Brazil moves up a notch to investment grade: S&P
AFP - Wednesday, April 30 11:05 pm
NEW YORK (AFP) - Standard & Poor's Wednesday raised its rating on Brazil to investment grade for the first time, providing a major boost to the Latin American giant's ability to raise capital in global markets.
The US ratings agency said it lifted Brazil's ranking from so-called junk bond status thanks to the "maturation" of its economic policy management.
The rise will help Brazil's ability to sell its debt to institutional portfolio managers, many of whom may not invest in high-risk securities.
The sovereign debt of the Latin American powerhouse is now rated BBB-, the lowest level in its investment grade, up from BB+, S&P said in a statement.
The upgrades "reflect the maturation of Brazil's institutions and policy framework, as evidenced by the easing of fiscal and external debt burdens and improved trend growth prospects," said S&P analyst Lisa Schineller.
S&P explained that Brazil's foreign currency debt had fallen dramatically, with net debt amounting to a projected three percent of current account receipts in 2008 from in excess of 100 percent as recently as 2004.
"While some deterioration is likely as the current account slips back into deficit, we expect the rise in the external debt burden to be modest," the ratings agency said.
In late February, Brazil's central bank announced its currency reserves were more than four billion dollars above the country's public and private debt.

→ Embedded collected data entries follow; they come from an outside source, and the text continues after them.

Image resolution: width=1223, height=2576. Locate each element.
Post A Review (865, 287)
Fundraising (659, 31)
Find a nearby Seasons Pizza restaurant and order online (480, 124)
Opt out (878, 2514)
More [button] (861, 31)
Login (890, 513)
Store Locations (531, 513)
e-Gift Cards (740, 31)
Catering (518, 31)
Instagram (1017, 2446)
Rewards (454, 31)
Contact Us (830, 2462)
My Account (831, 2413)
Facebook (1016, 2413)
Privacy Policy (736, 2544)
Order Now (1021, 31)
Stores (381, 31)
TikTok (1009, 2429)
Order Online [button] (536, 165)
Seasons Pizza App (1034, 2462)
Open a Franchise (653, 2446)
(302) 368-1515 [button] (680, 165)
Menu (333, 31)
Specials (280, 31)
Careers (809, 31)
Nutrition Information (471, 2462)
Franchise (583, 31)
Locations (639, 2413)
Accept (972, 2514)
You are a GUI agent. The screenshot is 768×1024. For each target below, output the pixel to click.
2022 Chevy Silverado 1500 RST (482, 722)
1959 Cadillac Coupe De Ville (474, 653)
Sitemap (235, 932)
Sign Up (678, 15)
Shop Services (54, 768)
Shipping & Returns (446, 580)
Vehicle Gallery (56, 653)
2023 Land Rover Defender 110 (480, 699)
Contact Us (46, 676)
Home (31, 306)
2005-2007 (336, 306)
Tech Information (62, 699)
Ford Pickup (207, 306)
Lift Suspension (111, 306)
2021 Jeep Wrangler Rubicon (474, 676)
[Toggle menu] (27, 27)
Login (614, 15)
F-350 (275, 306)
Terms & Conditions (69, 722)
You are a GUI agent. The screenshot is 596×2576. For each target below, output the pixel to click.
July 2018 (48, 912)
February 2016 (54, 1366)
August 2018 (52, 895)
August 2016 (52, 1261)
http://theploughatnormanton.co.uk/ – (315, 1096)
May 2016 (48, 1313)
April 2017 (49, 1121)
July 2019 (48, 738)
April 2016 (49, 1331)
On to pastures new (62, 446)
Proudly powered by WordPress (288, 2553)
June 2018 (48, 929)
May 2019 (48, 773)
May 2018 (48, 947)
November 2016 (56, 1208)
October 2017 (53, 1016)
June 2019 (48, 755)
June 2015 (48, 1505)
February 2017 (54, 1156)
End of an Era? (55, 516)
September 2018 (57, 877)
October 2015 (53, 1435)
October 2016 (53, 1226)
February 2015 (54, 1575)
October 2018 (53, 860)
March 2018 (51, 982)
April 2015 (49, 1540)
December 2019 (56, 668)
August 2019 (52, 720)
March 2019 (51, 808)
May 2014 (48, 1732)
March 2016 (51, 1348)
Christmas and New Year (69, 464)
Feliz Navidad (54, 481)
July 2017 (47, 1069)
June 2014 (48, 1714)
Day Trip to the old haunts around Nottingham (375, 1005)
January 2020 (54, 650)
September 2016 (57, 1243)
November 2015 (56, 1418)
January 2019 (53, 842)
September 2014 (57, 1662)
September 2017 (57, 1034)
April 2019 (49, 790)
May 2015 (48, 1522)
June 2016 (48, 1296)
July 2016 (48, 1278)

In 2007, Brazilian currency reserves ballooned 110 percent to 180.3 billion dollars by end-December. Debt stood at 197.7 billion dollars.
S&P said that Brazil is the 14th country whose foreign currency debt has been rated investment grade.
"Inflation has trended higher in Brazil, to 4.7 percent in March 2008, owing not only to global food and energy price pressures but also to robust domestic demand," said Schineller.
"In contrast with unchecked inflationary pressures in other lower-rated sovereigns, Brazil's central bank initiated a forward-looking tightening cycle on April 16, 2008, to ensure that the hard-won benefits associated with low inflation will be maintained," she added.
The agency concluded Brazil deserved a "stable" outlook on the long-term ratings, which means for the next three to five years, Jane Eddy, another S&P analyst, told AFP.
Eddy said the agency expected the Brazilian government would further reduce debt and weather inflationary pressures from both higher food prices and economic growth.
"We see the central bank as being able to manage it," she said in a phone interview, adding that the central bank's inflation target is 4.5 percent.
In the last decade, the Brazilian economy, the largest in South America, grew at a "fairly disappointing" pace below three percent, she said.
Brazilian gross domestic product last year grew by 5.4 percent in a broad expansion that affected all sectors, after a 3.7 percent pace in 2006, according to Brazil's official statistics agency.